Peygamber döneminde yaşadığını düşün. İnsanların Allah’ın sözüne tanıklık etmeleri için Resul’e uyması gerekmez miydi? “Peygamber’e sesinizi yükseltmeyin” (Hucurat,2) ayetinde olduğu gibi…

9. Eğer Elçi/Muhammed, bazı sözleri Bizim sözlerimiz olarak ortaya sürseydi, kesinlikle O’ndan tüm gücünü alırdık. Sonra O’ndan can damarını kesinlikle keserdik. Artık sizden hiç biriniz O’na siper de olamazdınız.”
Hakka 44-47

Görüldüğü gibi burada açık bir tehdit vardır. Dolayısıyla Peygamber’in din adına Kuran dışı söylemlerinin olduğu kabul edilemez. Varsa bile o sadece bir rivayettir, söylentidir, dedikodudur…

10. Kendi yaptıkları sebebiyle başlarına bir musibet gelip de, “Ey Rabbimiz! Bize bir Peygamber gönderseydin de âyetlerine uysaydık ve mü’minlerden olsaydık” diyecek olmasalardı, seni peygamber olarak göndermezdik.”
Kasas,47

Peygamber’in geliş amacını Kuran’a göre anlamayanlar “Siz peygamberi devre dışı bırakıyorsunuz. O zaman dağlar taşlar konuşsaydı. Yada gökten melekler inseydi. Veyahut Kuran’a bir ağız verilseydi de “Beyler Kuran’a uyun, uzatmayın!” mı deseydi?” derler. Ancak, hem yukarda verdiğim, hem de şimdi vereceğim ayet bunun nedenini çok iyi açıklıyor:

“Daha önceki toplumlara olduğu gibi seni de bu topluma gönderdik ki sana vahyettiğimizi onlara okuyasın, halbuki onlar Rahman’a nankörlük ediyorlar. De ki: ‘O’dur benim Rabbim; O’ndan başka tanrı yoktur. O’na güvendim; dönüş O’nadır.’” Rad, 30

11. Şimdi şu ayete bak “Ayetlerimiz onlara açık seçik parçalar halinde okunduğu zaman, bize ulaşmayı ummayanlar şöyle dediler: “Bundan başka bir Kur’an getir yahut bunu değiştir.” De ki: “Onu kendiliğimden değiştirmem benim için söz konusu olamaz. Ben sadece bana vahyolunana uyuyorum. Rabbime isyan edersem, büyük bir günün azabından korkuya düşerim.”
Yunus, 15

Eğer sana bu Kur’an yetmiyorsa, “+” olarak sarıldıkların(hadis,mezhep,içtihat,fıkıh) varsa, bundan başka bir “Kur’an”a sarılmış olmuyor musun? Oysa sana “sadece vahyolunana sarıl” deniyor.

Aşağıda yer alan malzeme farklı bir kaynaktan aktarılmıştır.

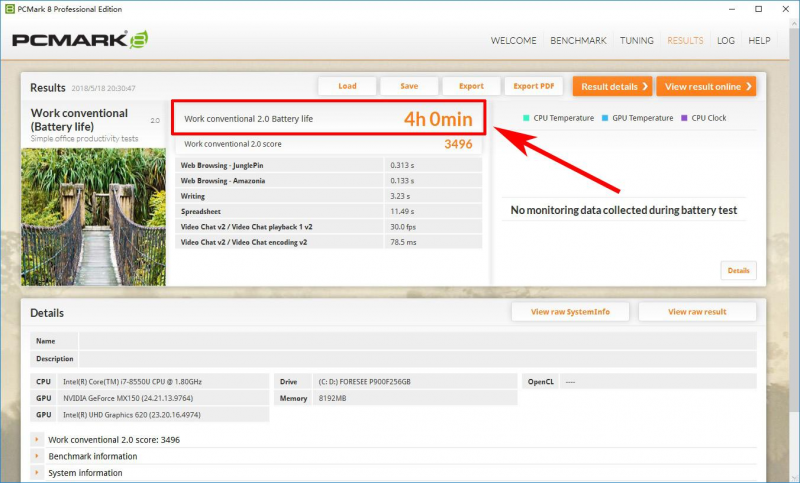Expand the Benchmark information section
Viewport: 800px width, 483px height.
pos(37,457)
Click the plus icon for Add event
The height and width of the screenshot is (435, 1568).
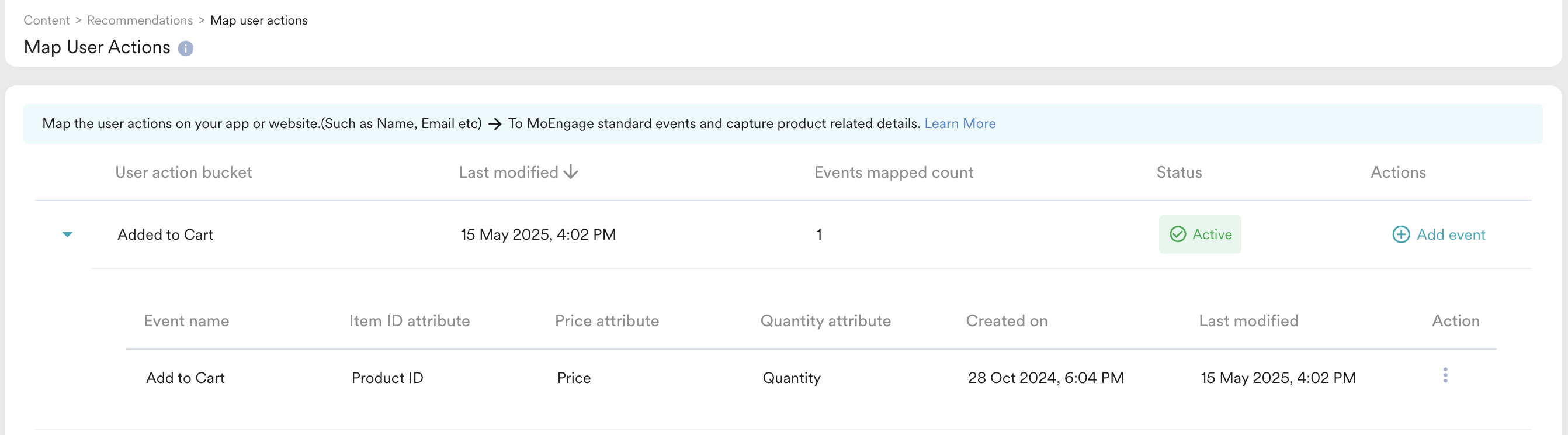(1400, 234)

12. Rahman’ın kulları olan melekleri, dişiler saydılar. Onların yaratılışına tanık mıydılar? Tanıklıkları yazılacak ve sorguya çekilecekler.
Zühruf, 19

Şimdi soruyorum sizlere hadisçi kardeşlerim, Buhari’den ve Müslim’den gelen rivayetlerin gerçekten Peygamberimize ait olduğuna, O’nun söylediğine tanık mıydınız?

“Evet, biz Allah’a inanır gibi bu hadis-sünnet haberlerini getirenlere inandık” diyorsanız, tanıklıklarınız yazılacak ve sorguya çekileceksin. Dur daha bitmedi:

“Bir de dediler ki: “Rahman dileseydi, onlara tapınmazdık.” Bu konuda hiçbir bilgileri yoktur. Sadece saçmalıyorlar.”
Zuhruf,20

yine soruyorum, gelen haberlere uymamızı söyleyen bir deliliniz var mıydı? “İşte Kuran’daki hikmet sözcüğü günümüzdeki hadis ve sünnetlerdir” diyerek kendi dinine malzeme çıkarıp saçmalayacak mısın? Daha bitirmedim, gel buraya….

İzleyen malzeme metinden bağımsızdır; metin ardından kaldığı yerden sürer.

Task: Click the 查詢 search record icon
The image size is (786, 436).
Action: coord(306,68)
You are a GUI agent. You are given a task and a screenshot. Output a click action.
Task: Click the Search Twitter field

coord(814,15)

“Yoksa onlara bundan önce bir kitap verdik de ona mı yapışmaktadırlar?”
Zuhruf,21

yine soruyorum: Size Kuran’la beraber bir kitap verildi de ona mı sarılıyorsunuz? Hayır hayır, sizin ne söyleyeceğiniz, neyi ima edeceğinizi Allah bildiriyor, iyi dinle!

“Biz atalarımızı bir ümmet/bir din üzerinde bulduk; onların eserlerini izleyerek biz de doğruya ve güzele varacağız.”
Zuhruf, 22

Durumunuz bundan ibaret:

  1. “İşte böyle! Senden önce de hangi kente bir uyarıcı göndermişsek oranın servetle şımarmış kodamanları mutlaka şöyle demişlerdir: “Biz atalarımızı bir ümmet/bir din üzerinde bulduk; onların eserlerine uyarak yol alacağız.”
  2. Zuhruf, 23

Yalnızca indirilenlere iman eden Peygamberler gibi ben de soruyorum:

“Peki, ben size, atalarınızı üzerinde bulduğunuz şeyden daha iyi yol göstereni getirmiş olsam da mı?…”
Zuhruf, 24

Eğer yalnızca Kuran’ı rehber edinmezseniz, ima edeceğin şey şu olacak:

“….Dediler: “Doğrusu, biz seninle gönderilen şeyi tanımıyoruz.”
Zuhruf, 24

Evet hadisçi kardeşlerim, gerçekte ya Kuran’ı tanımıyor yada Kuran’la beraber tanıdıklarınızla şirke düşüyor olacaksınız. (Bkz: Araf, 33)

13. Kendilerine Kitap verilenlerden, Allah’a ve âhiret gününe inanmayan, Allah’ın ve Elçisi’nin haram kıldığını haram tanımayan ve hak dini din edinmeyen kimseler ile, alçalmış oldukları hâlde cizye verene kadar savaşın.
Tevbe,29

Burada, diğer ayetlerle bütünsellik sağlanmadığı sürece Peygamber’in haram-helal kılma yetkisi olduğu anlaşılabilir. Ancak Resul’ün, Kur’an’ın ifade ettikleri dışında (Maide, 49) haram-helal kılma hükmü(yetkisi) (Yusuf, 40) olamayacağı akla getirilirse, hadislere uyulması gerekmediği tekrar anlaşılır. Resul ancak Kuran’ın haram kıldığını haram kılabilir.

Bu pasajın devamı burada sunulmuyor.